> Directive
Rewrite the records from the line with "Task: Open the Date Reported calendar picker" up to and including the line with "Looking at the screenshot, I should 520,42.", changing "label" to "caption" and keeping everything else as it is. Omit the pictures from your answer.

> Source records

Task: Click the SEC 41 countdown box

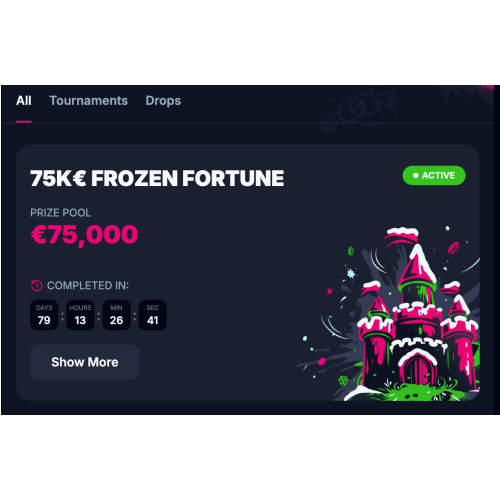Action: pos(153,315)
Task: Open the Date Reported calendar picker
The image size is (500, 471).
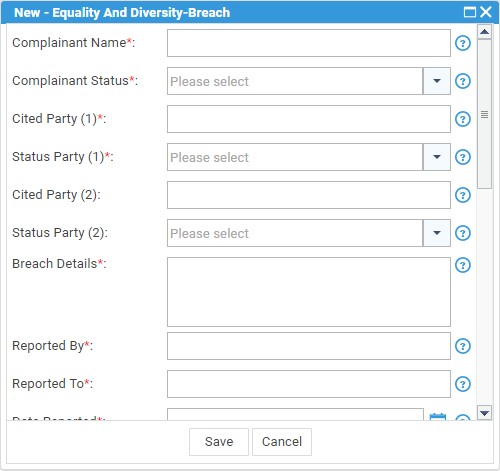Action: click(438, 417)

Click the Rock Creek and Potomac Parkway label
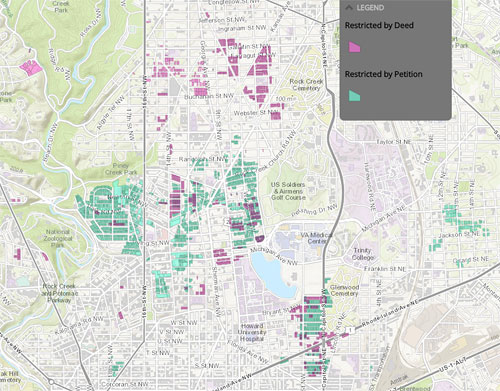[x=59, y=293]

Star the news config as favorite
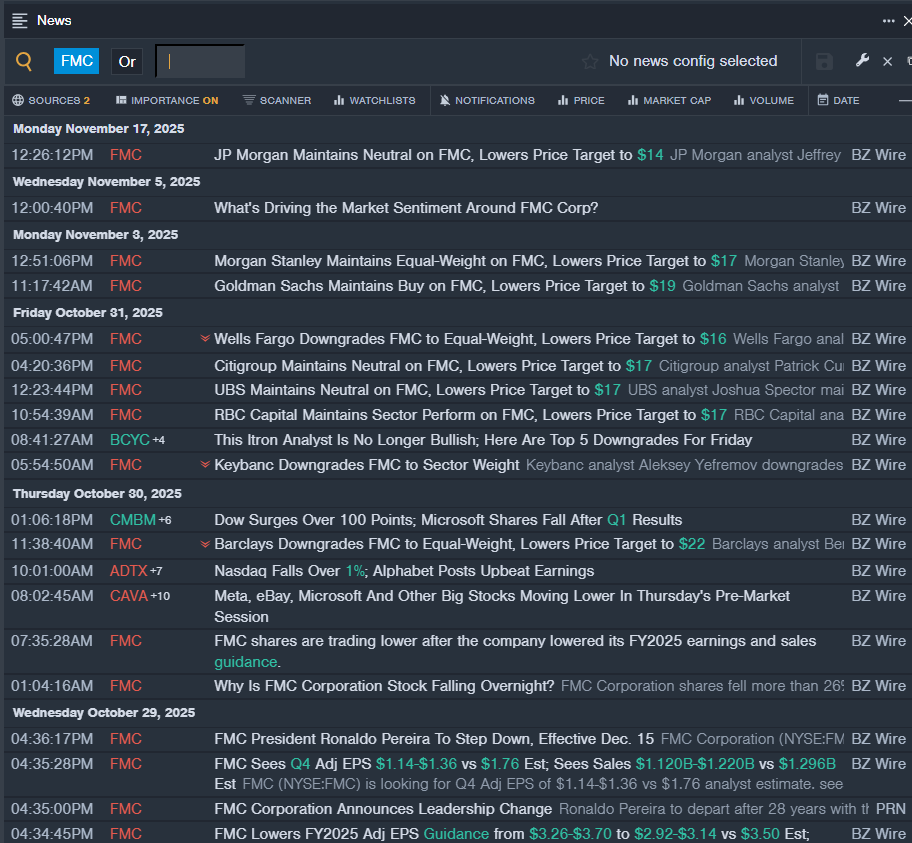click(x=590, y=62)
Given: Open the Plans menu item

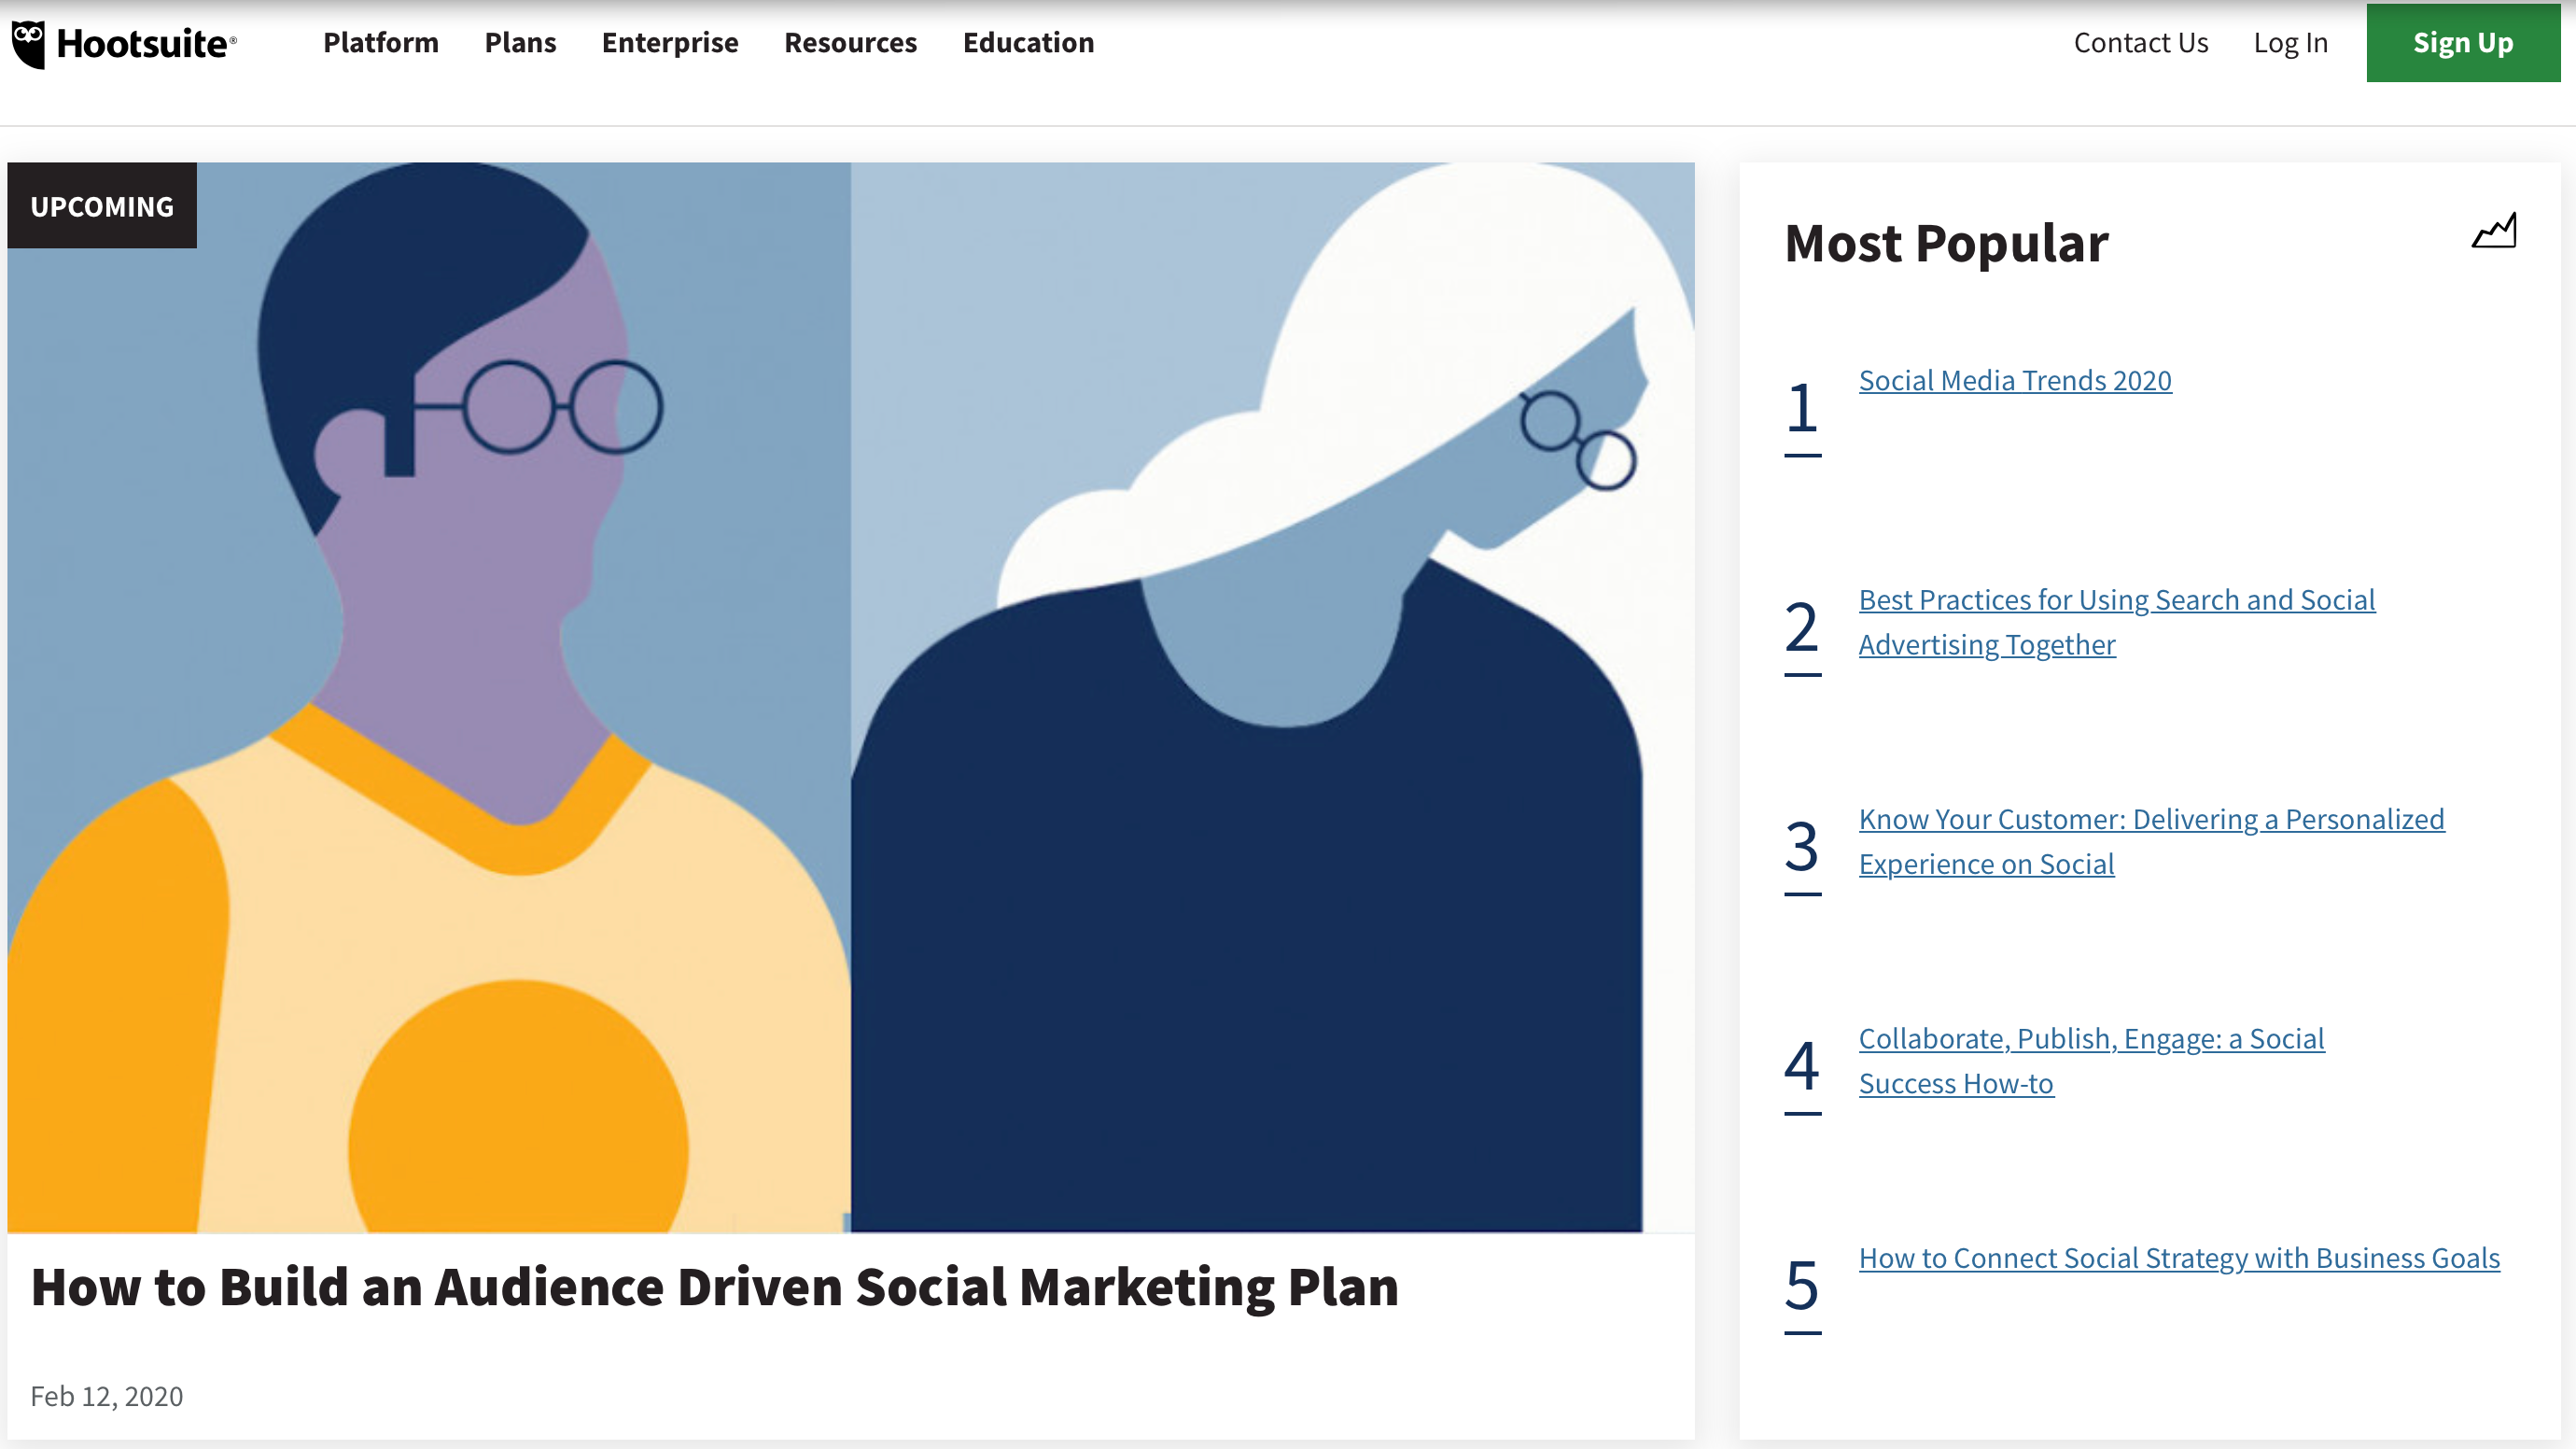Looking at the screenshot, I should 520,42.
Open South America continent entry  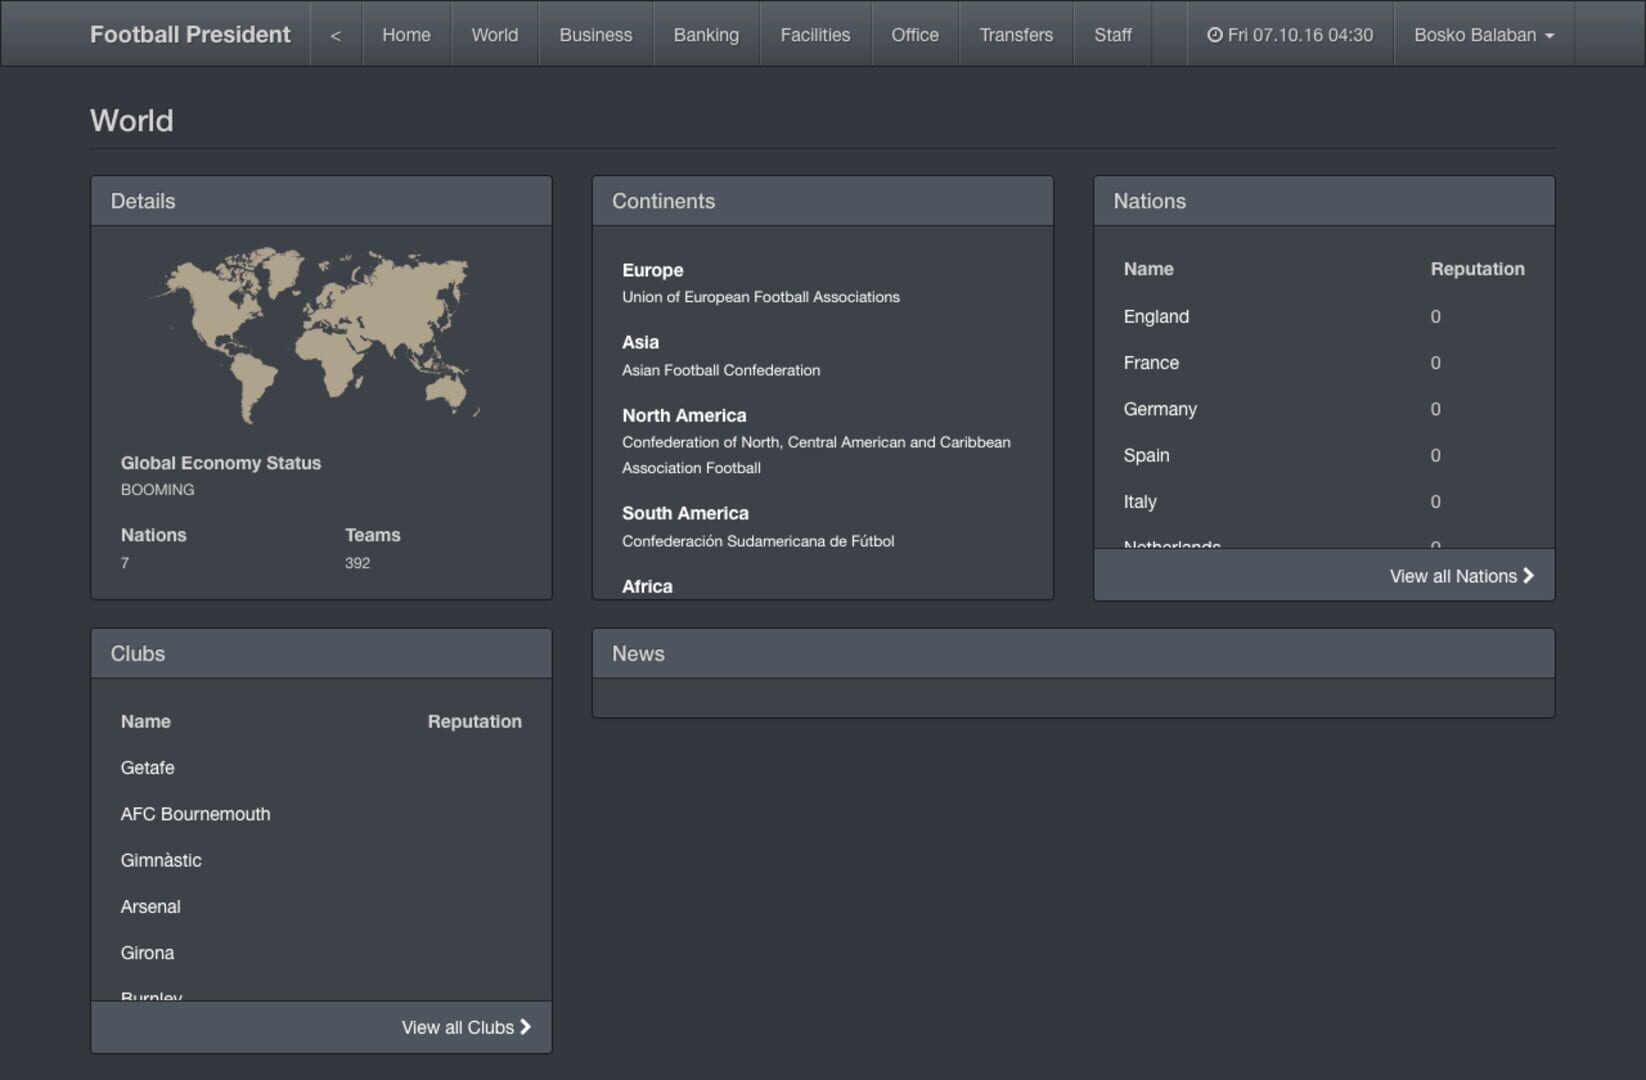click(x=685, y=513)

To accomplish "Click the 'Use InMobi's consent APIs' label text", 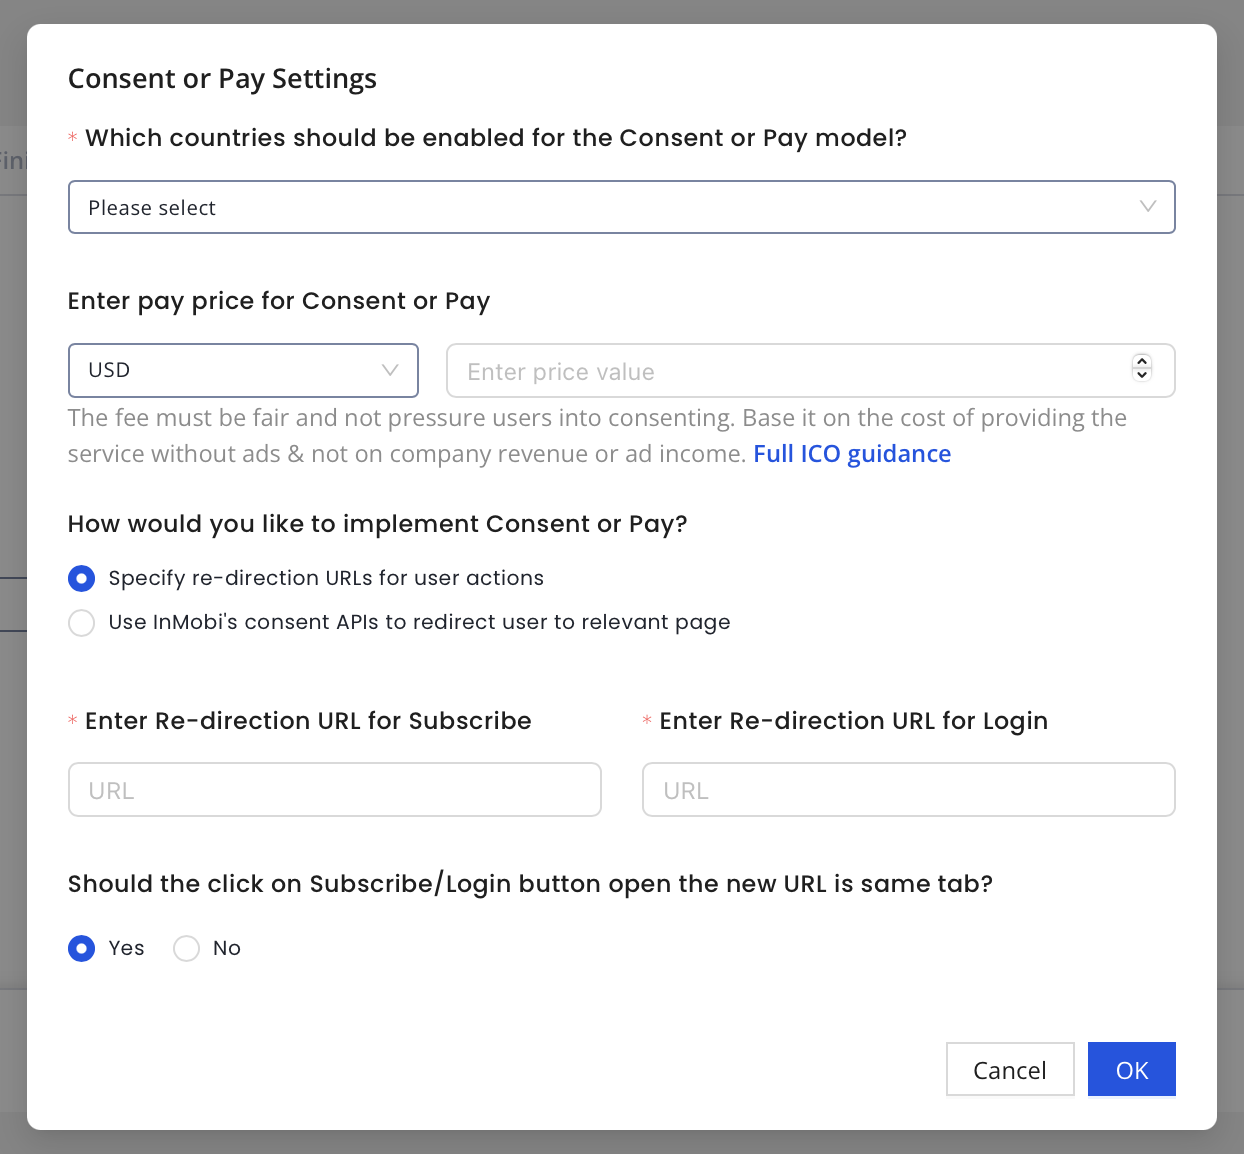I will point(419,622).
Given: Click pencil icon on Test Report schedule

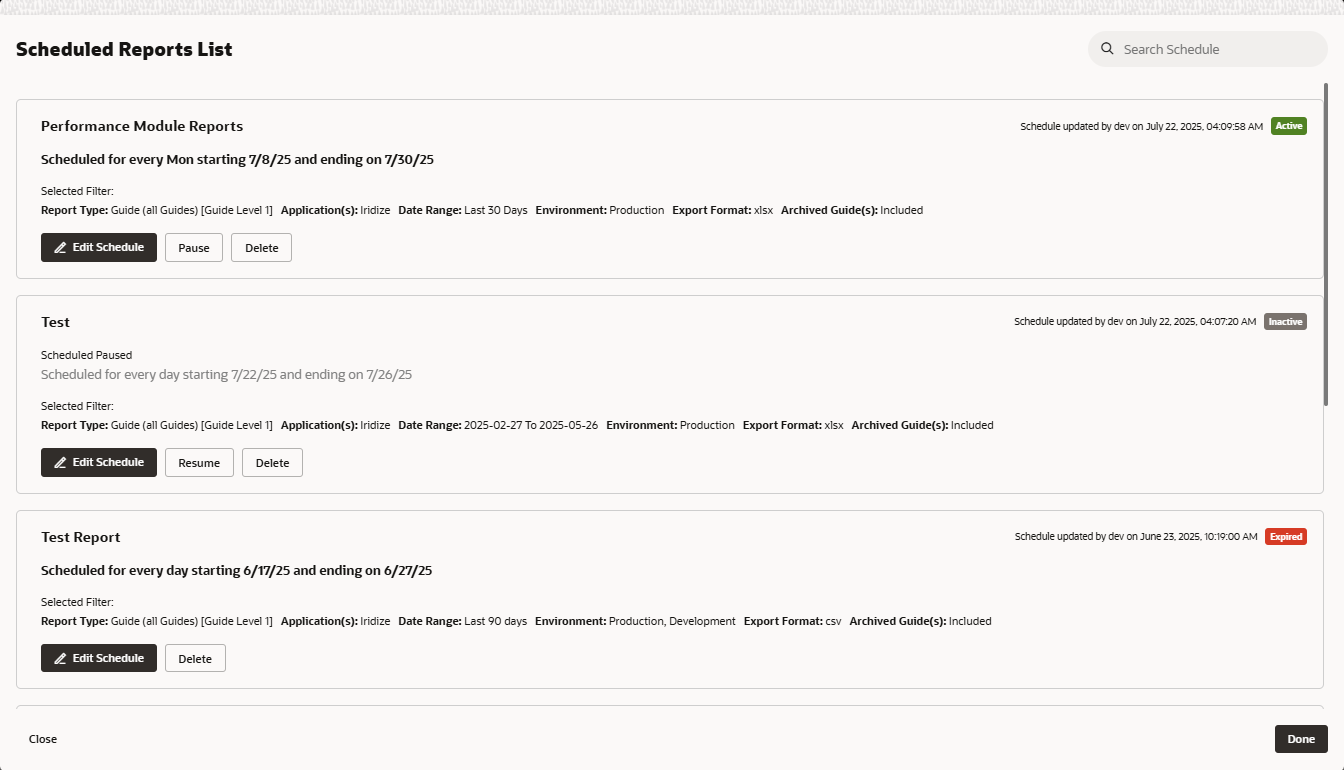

> Solution for this task
Task: Open the Date Reported calendar picker
The image size is (500, 471).
Action: click(438, 417)

Click the Rock Creek and Potomac Parkway caption
[x=59, y=293]

Star the news config as favorite
click(x=590, y=62)
Given: Open the Plans menu item

Looking at the screenshot, I should 520,42.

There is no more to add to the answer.